- **Do this**
Gather every line below that contains the word "perform" and copy each one out in full.

- **Input records**
···
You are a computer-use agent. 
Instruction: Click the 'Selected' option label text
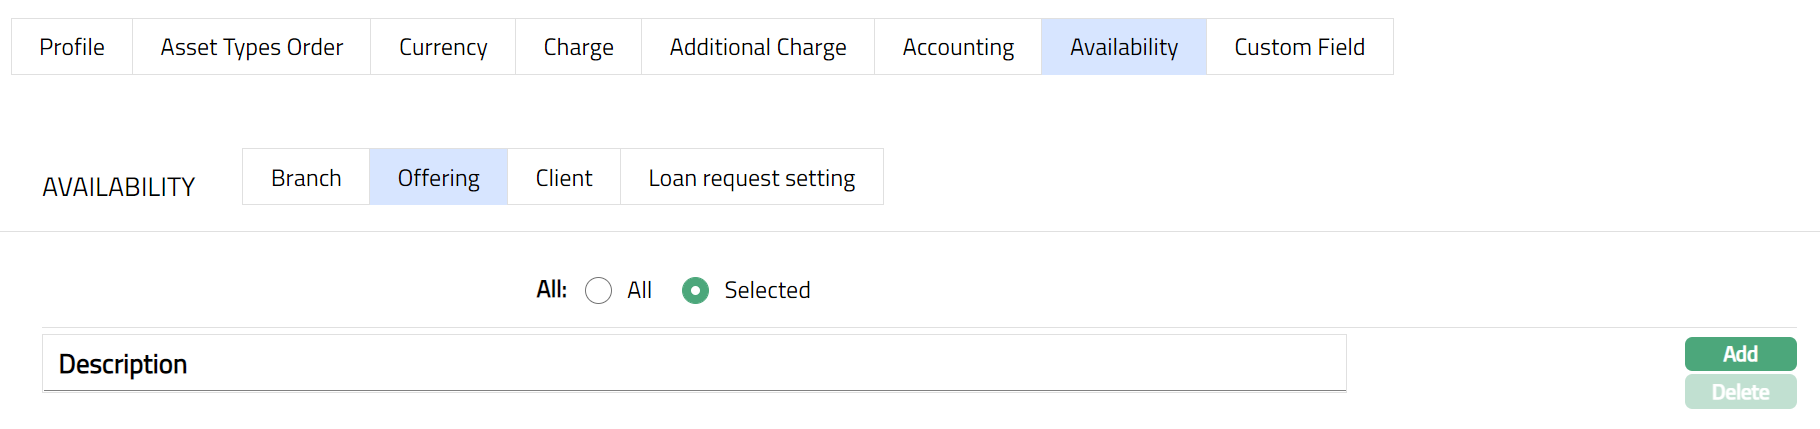coord(767,290)
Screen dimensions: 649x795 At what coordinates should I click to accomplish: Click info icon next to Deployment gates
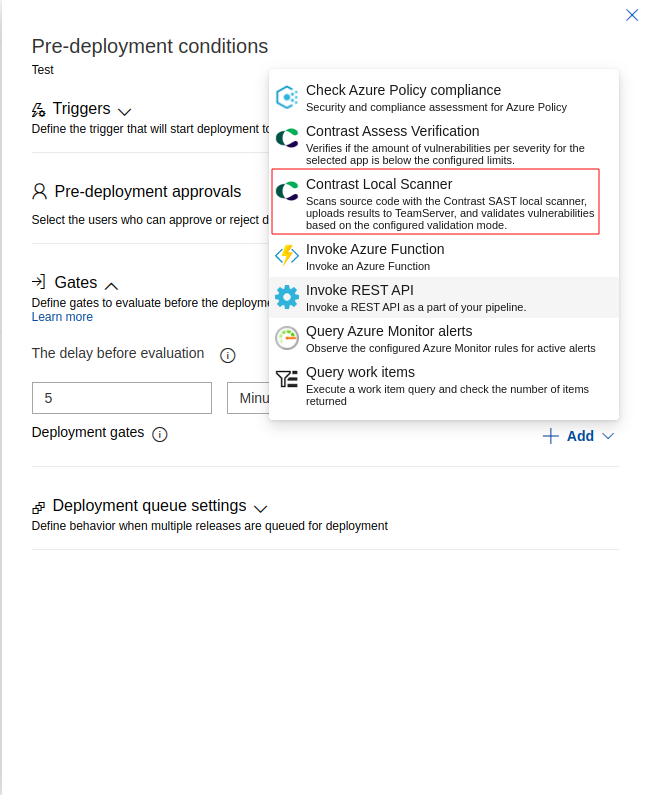pyautogui.click(x=160, y=434)
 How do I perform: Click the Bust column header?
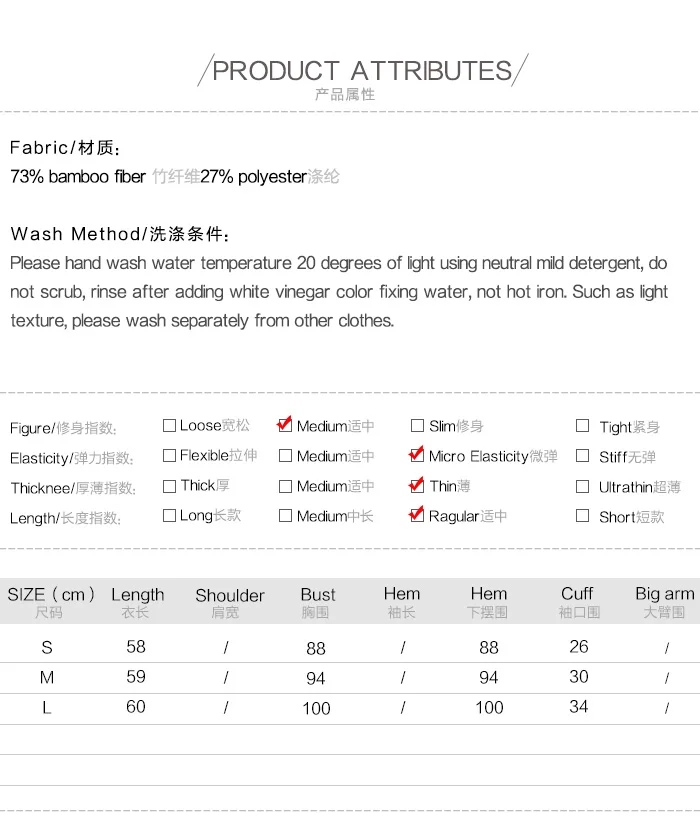tap(318, 595)
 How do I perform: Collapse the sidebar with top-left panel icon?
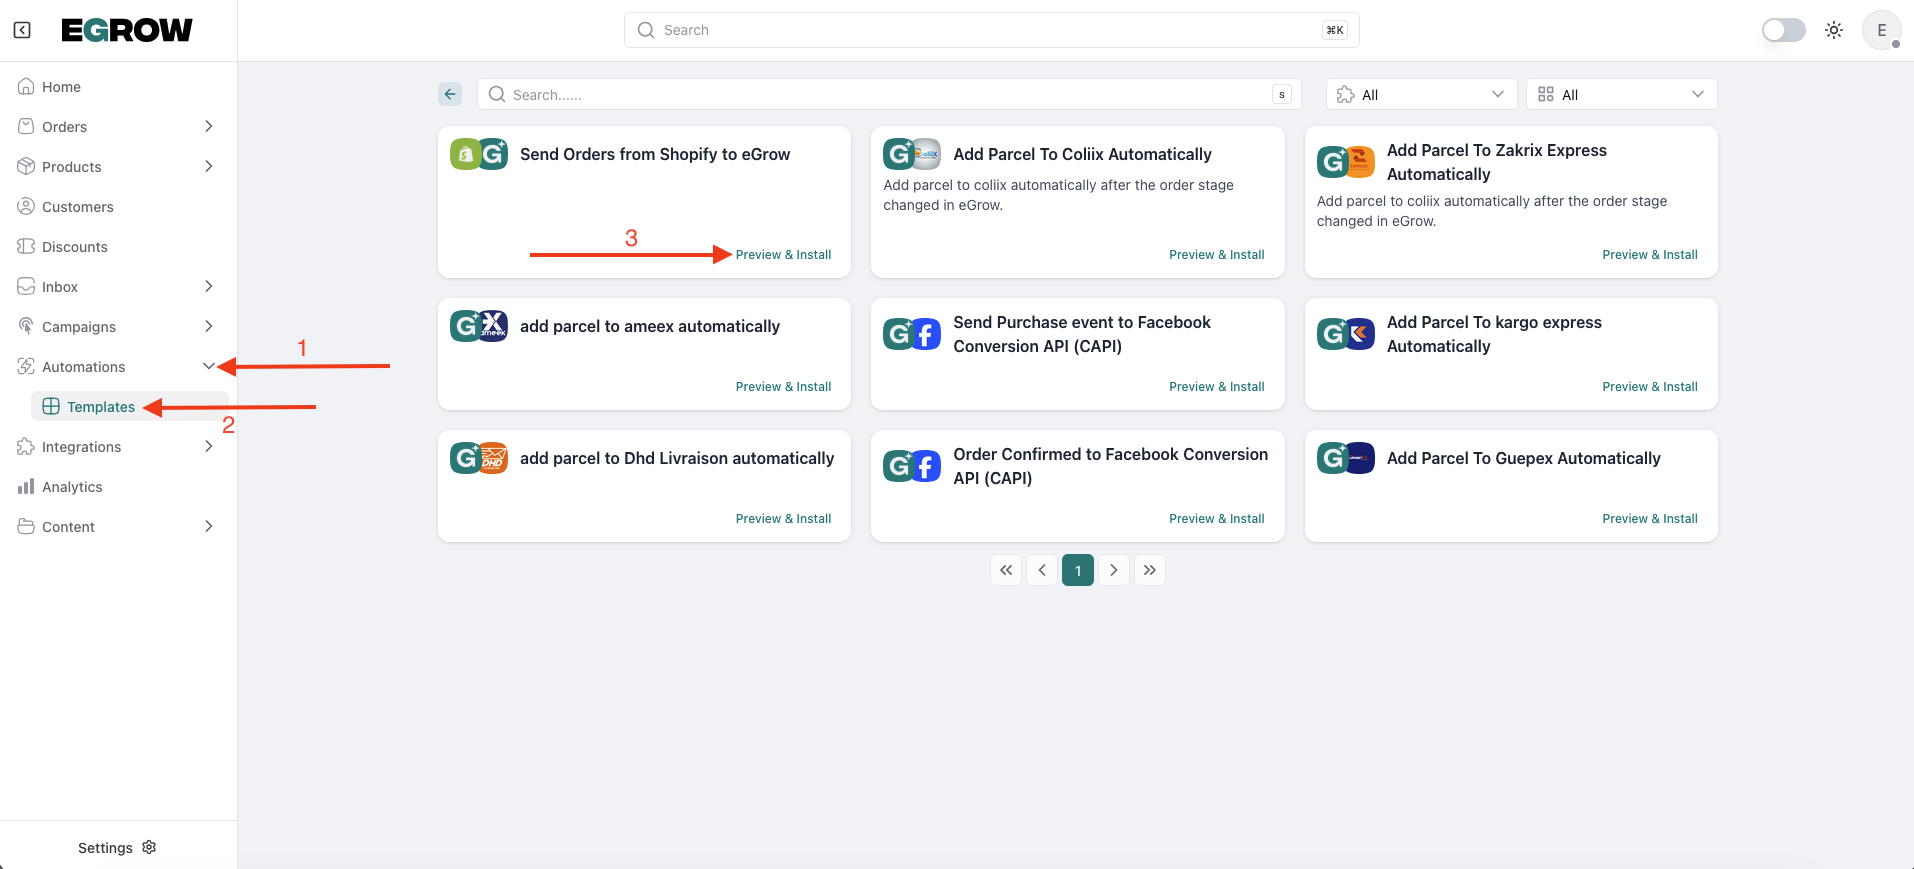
···
- **Solution**
 How do I perform: Click the Bust column header?
 How do I perform: Collapse the sidebar with top-left panel icon?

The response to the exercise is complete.